Yes, it´s important stuff alright, and it's running out. And here´s why: A dirty great hole in the very fabric of the earth's upper mantley crust in Argentina, Brazil and Paraguay (it´s that big, folks) is leaking our water down to the centre of the earth, where it´s being boiled away, like so much soup on the hob of a particularly forgetful chef.
Yes, this is Iguazú! A temple to watery wastefulness. This week´s wiki-stats: 6500 m3 are pouring away every second at Iguazú. In turn, each cubic metre is gawped at by over 14,000 slack jawed tourists (such as yours truly) every minute. It´s a spectacle alright, and not a very subtle one. So much so I´m just going to let the photos do the talking and keep
my great big mouth shut.
Other than to say this. The main bit of the falls is called Garganta del Diablo, or the Devil's Throat. Which got me thinking about the Devil's Punchbowl back in Blighty. Which got me thinking that it terms of scale, Old Nick could probably fit the contents of his punchbowl down his throat in one go. Good lad!

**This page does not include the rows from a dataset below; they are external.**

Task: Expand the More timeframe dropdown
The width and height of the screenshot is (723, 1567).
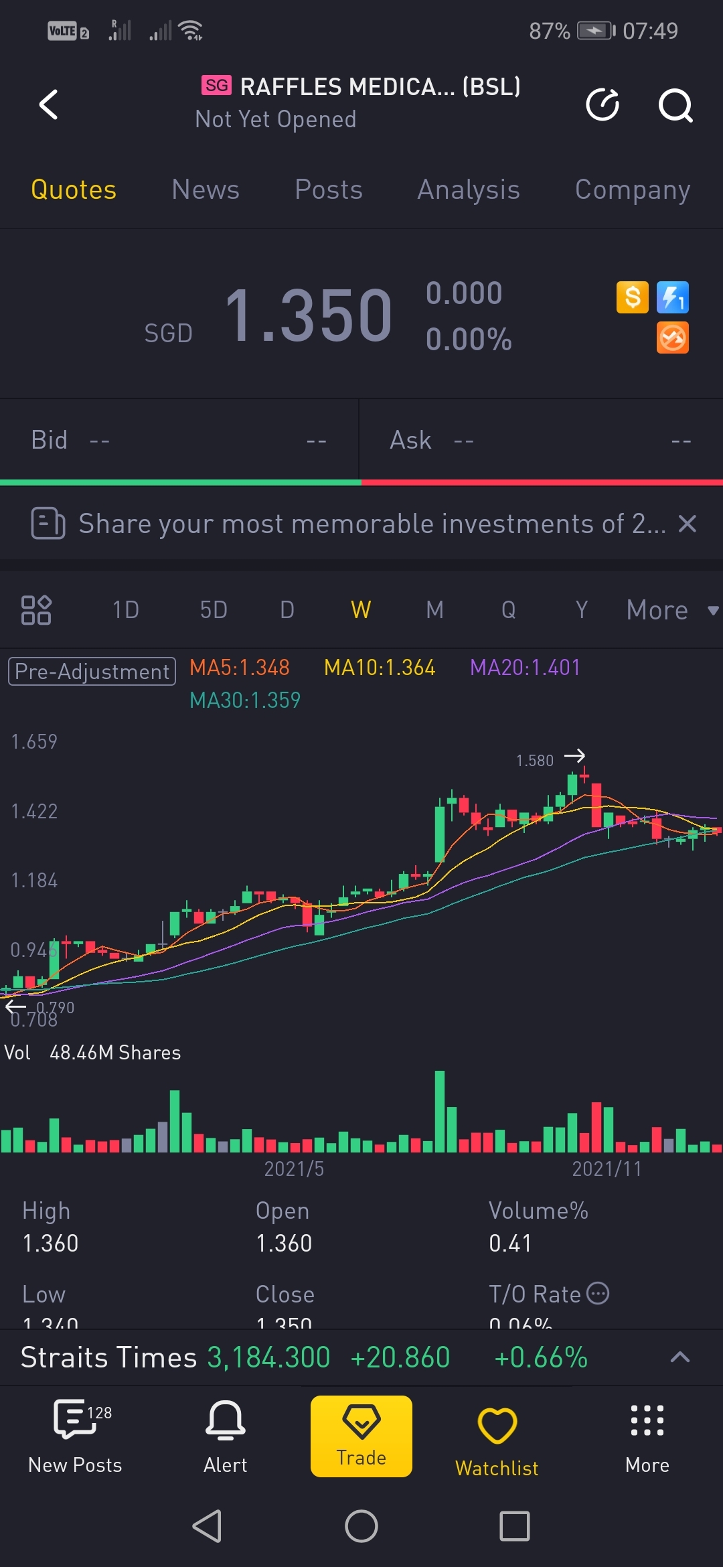Action: [x=671, y=610]
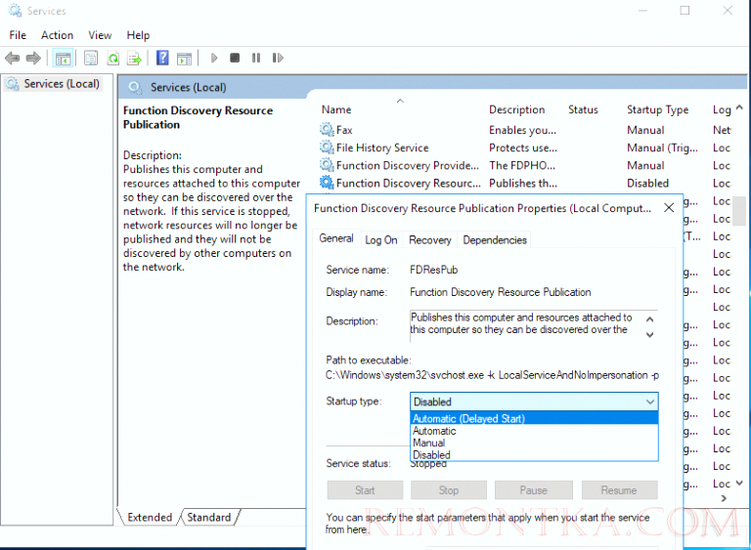Switch to Standard view tab

click(x=208, y=518)
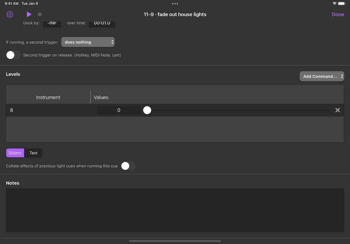Open the Add Command dropdown
Image resolution: width=350 pixels, height=244 pixels.
tap(322, 76)
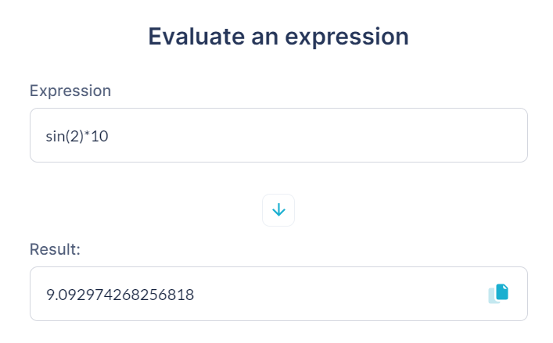Image resolution: width=553 pixels, height=343 pixels.
Task: Click the Result label
Action: pyautogui.click(x=56, y=249)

It´s a long long ride to Puerto Iguazú (16 hours or so) from Buenos Aires. Fortunately we´d decided to go Super Bling class, which basically means you get a pretty much fully reclinable bed, generous portions of red wine and champers, and a parade of some of the worst straight to video movies played over the entertainment system. Want to know what The Rock did after 'The Scorpion King' bombed? We can tell you. Ever wondered what´d happen if Disney remade 'The Prince and the Pauper' with two chubby blonde child actors set in California? Well I´m not surprised, cos the movie sucked. Anyway, these terrible films can be somewhat mitigated by getting tanked on bad red wine and sleeping for 10 hours in your comfy comfy seat/bed thing.
On arrival we were somewhat
shocked to learn that Iguazú was freezing. This was supposedly our last sub tropical destination of the trip, and yet it was about 8 degrees. Less in our room. Foolishly we´d left our warm clothes in Buenos Aires for safe keeping. We were also crestfallen to discover a lack of hot water in our hotel. Young Natsterface then took the poor decision to walk round Iguazú in sandals, thus we had potential frostbite to deal with as well.
Brr.
Post falls: Get up too late to go to Brazil, back to Buenos, sack off Uruguay (I mean, whats there anyway? Name a famous Uruguayan), get fantastically posh bus to Bariloche, try to think in proper sentences.